_WHAT YOU ARE ASKED TO DO:_ Locate every line in the rows below that contains the string "size", and copy each such line in full. Matching is case-sensitive.

** BEGIN RECORDS FOR PROCESSING **

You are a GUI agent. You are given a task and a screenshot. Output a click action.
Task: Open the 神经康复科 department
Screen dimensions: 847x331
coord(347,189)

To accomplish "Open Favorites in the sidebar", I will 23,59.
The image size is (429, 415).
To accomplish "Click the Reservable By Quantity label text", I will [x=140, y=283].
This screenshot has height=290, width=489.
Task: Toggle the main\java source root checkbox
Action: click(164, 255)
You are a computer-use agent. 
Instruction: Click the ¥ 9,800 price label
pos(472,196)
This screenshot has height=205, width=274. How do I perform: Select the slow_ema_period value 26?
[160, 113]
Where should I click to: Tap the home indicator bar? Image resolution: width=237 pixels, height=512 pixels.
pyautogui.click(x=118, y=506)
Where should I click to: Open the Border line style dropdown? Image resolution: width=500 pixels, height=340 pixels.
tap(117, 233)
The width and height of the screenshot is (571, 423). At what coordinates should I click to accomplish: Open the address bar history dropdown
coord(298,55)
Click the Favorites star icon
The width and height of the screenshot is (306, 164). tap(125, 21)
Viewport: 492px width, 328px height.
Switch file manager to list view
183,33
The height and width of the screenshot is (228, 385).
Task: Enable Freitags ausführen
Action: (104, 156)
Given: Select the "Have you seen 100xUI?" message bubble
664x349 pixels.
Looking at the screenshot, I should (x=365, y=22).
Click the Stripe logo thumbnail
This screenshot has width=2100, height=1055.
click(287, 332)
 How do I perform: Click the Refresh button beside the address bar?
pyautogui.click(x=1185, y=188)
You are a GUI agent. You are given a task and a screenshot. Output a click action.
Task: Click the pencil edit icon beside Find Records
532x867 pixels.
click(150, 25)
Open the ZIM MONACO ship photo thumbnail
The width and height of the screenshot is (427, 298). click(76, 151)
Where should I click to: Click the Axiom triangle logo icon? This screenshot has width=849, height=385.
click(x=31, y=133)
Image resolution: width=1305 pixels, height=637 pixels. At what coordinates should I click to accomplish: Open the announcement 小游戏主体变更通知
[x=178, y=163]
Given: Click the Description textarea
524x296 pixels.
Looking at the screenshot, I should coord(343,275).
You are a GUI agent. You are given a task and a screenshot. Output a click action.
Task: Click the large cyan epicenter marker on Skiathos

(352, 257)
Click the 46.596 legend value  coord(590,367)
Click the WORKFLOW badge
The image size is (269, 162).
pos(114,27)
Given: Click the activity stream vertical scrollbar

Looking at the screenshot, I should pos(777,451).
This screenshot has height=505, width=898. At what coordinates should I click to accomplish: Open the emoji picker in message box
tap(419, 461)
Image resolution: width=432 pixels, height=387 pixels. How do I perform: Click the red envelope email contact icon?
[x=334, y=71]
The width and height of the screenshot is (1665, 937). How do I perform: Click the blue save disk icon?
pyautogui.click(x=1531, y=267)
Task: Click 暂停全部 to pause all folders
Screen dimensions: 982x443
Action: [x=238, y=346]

** END RECORDS FOR PROCESSING **

_RESULT:_
The image size is (429, 415).
The image size is (269, 162).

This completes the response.